Timevolt

Posted on Jul 2

The Rate Limiter Awakens: A CAP Theorem Tale

#systemdesign #architecture #backend #programming

The Quest Begins (The "Why")

Ever tried to protect an API from a sudden traffic spike and ended up throttling legit users while letting the bots slip through? I’ve been there. Last month I was on-call for a micro‑service that sat behind a public endpoint. The traffic graph looked like a rollercoaster—steady most of the day, then a massive burst that looked like a Godzilla stomping through Tokyo. My first instinct was to slap a simple in‑memory counter on each instance: “if requestCount > limit, reject”.

It worked… until we added a second node behind a load balancer. Suddenly the limit was per node, not global. A burst of 10k requests could hit 5k on each node and sail right through, while a lonely user on a third node got 429’d after just a few calls. The system felt like it was playing whack‑a‑mole with itself.

That’s when the CAP theorem stopped being a dusty textbook diagram and became the real‑world monster I needed to slay. If I wanted a single logical rate limit across all nodes, I had to decide what I was willing to sacrifice: consistency, availability, or partition tolerance. Spoiler: you can’t have all three, but you can pick the two that matter most for your use case.

The Revelation (The Insight)

The CAP theorem says a distributed data store can only guarantee two of the following three properties at any moment:

Consistency – every read sees the most recent write.
Availability – every request gets a response (though it might be stale).
Partition Tolerance – the system keeps working despite network splits.

Think of it like choosing a superhero team: you can have Iron Man (consistency) and Captain America (availability) but if the city splits into two halves (a network partition), you’ll lose one of them unless you bring in Thor (partition tolerance) and let the other slide.

For a rate limiter, the “data” we’re storing is a counter of requests per key (user ID, IP, API token). The critical insight is:

If you need a hard, global limit (no user can exceed X requests per second), you must favor Consistency over Availability during a partition.

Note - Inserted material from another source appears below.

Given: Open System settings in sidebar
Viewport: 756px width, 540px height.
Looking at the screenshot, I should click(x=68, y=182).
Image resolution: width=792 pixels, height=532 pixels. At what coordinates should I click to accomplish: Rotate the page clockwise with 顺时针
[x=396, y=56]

If you’d rather stay up and maybe let a few extra requests slip, you favor Availability and accept eventual consistency.

I chose the former because our business rule was strict: “no more than 100 req/s per API key, period.” That meant we needed a CP system—when the network hiccups, we’d rather reject requests (lose availability) than risk breaking the limit.

Here’s the mental model I keep on my desk (feel free to copy it):

        +-------------------+
        |   Partition Tolerance (P)  |
        +-------------------+
               /             \
    Consistency (C)         Availability (A)
   (strong limit)          (best‑effort limit)

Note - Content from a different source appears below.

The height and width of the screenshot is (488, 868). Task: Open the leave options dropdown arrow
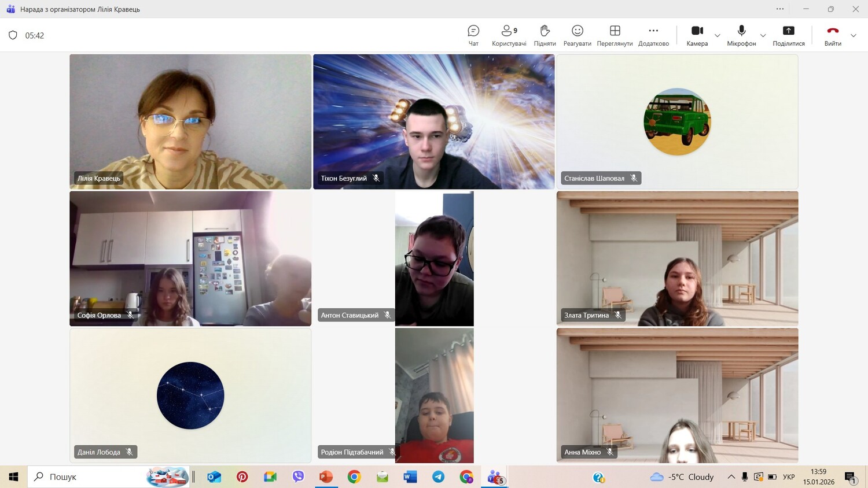point(853,36)
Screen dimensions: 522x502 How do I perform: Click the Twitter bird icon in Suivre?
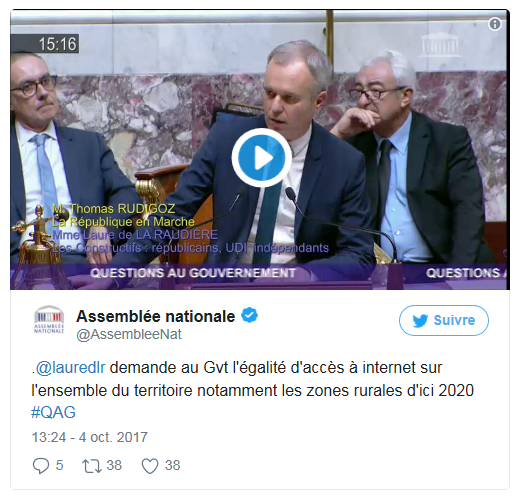point(420,320)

When the network is healthy, you can have all three (the ideal case). When a partition appears, you slide to the edge that matches your priority.

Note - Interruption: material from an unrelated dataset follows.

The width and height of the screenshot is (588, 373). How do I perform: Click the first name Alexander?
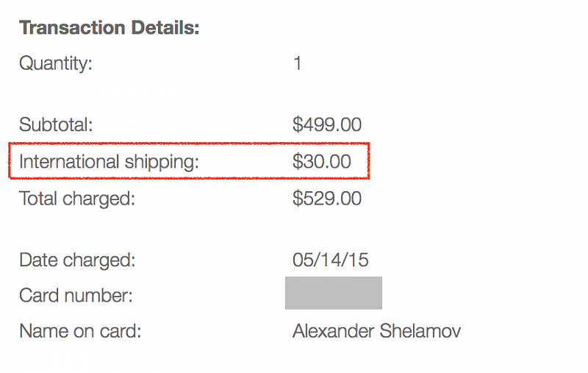[x=333, y=331]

Wielding the Power (Code & Examples)

The Struggle: Naïve Per‑Node Limiter

// simple in-memory limiter (per instance)
type limiter struct {
    mu      sync.Mutex
    count   int
    last    time.Time
    limit   int
    window  time.Duration
}

func (l *limiter) Allow() bool {
    l.mu.Lock()
    defer l.mu.Unlock()
    now := time.Now()
    if now.Sub(l.last) > l.window {
        l.count = 0
        l.last = now
    }
    if l.count >= l.limit {
        return false // reject
    }
    l.count++
    return true
}

Trap #1: Assuming the counter is shared. In a cluster of three nodes behind a round‑robin LB, each node tracks its own count. A burst of 300 requests with limit=100 per second gets split 100/100/100 → all pass, even though the global limit is 100.

Trap #2: Using Redis INCR without a TTL and expecting atomicity across partitions. If the Redis node you talk to becomes unreachable, your limiter either blocks forever (killing availability) or you fall back to a local counter (breaking consistency).

The Victory: CP‑Style Distributed Limiter with Redis

We’ll use a single Redis instance (or a strongly consistent Redis cluster with WAIT/REPLICA ACK) as the source of truth. The algorithm is a fixed‑window counter stored under a key like rl:{APIKey}:{timestamp}.

// redis-backed limiter (CP choice)
type redisLimiter struct {
    client  *redis.Client
    limit   int
    window  time.Duration
    keyFunc func(string) string // e.g. fmt.Sprintf("rl:%s:%d", apiKey, epoch)
}

func (r *redisLimiter) Allow(apiKey string) bool {
    now := time.Now()
    key := r.keyFunc(apiKey)
    // Lua script ensures atomic increment + expire
    script := redis.NewScript(`
        local current = redis.call('INCR', KEYS[1])
        if current == 1 then
            redis.call('EXPIRE', KEYS[1], ARGV[1])
        end
        return current
    `)
    // run script, get current count
    cnt, err := script.Run(r.client, []string{key}, []string{strconv.Itoa(int(r.window.Seconds()))}).Result()
    if err != nil {
        // On Redis failure we choose Consistency: reject rather than risk over‑limit
        log.Printf("Redis error: %v – failing closed", err)
        return false
    }
    return cnt.(int64) <= int64(r.limit)
}

Why this is CP:

If Redis is unreachable, the script errors and we fail closed (return false). Availability takes a hit, but we never let a client exceed the limit.
When the network is healthy, the Lua script guarantees that the increment and expiry happen atomically, giving us a strongly consistent view of the counter across all clients.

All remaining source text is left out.